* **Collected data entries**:
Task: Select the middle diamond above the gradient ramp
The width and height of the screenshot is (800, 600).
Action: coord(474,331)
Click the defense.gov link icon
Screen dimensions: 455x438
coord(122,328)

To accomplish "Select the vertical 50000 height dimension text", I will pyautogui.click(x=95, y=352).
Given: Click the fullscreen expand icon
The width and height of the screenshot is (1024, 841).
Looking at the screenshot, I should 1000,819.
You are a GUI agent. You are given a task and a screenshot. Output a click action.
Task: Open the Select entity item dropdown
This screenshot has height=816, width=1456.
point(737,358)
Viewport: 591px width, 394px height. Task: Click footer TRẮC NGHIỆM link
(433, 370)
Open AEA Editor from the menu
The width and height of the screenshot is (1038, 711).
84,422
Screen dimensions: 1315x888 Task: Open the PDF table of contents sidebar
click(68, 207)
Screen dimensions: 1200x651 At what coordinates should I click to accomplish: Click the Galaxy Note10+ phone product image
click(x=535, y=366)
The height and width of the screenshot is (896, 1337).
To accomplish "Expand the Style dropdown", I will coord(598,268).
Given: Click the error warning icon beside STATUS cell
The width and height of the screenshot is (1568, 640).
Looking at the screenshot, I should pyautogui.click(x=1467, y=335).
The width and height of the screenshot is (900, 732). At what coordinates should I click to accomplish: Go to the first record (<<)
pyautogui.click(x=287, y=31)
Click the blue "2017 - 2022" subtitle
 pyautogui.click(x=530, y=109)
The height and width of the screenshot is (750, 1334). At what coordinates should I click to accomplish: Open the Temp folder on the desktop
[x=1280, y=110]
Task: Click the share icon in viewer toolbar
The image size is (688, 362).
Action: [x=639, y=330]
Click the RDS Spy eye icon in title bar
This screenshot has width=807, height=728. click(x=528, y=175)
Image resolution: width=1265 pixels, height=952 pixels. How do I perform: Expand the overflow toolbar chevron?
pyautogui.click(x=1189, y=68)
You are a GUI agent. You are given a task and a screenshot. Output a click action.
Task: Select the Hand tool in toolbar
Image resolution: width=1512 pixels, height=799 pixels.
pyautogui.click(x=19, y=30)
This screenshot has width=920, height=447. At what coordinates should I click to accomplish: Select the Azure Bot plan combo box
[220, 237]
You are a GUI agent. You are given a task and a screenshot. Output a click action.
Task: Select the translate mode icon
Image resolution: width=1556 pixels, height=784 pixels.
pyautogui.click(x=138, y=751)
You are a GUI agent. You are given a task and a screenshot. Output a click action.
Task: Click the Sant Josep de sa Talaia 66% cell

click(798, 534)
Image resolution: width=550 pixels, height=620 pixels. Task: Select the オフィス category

* **Action item**:
Starting with the line that contains "Task: Click the Sant", restate every line up to and including the last one above, exactly.

* **Solution for this exercise**:
Task: Click the Sant Josep de sa Talaia 66% cell

click(798, 534)
Image resolution: width=550 pixels, height=620 pixels. Task: Select the オフィス category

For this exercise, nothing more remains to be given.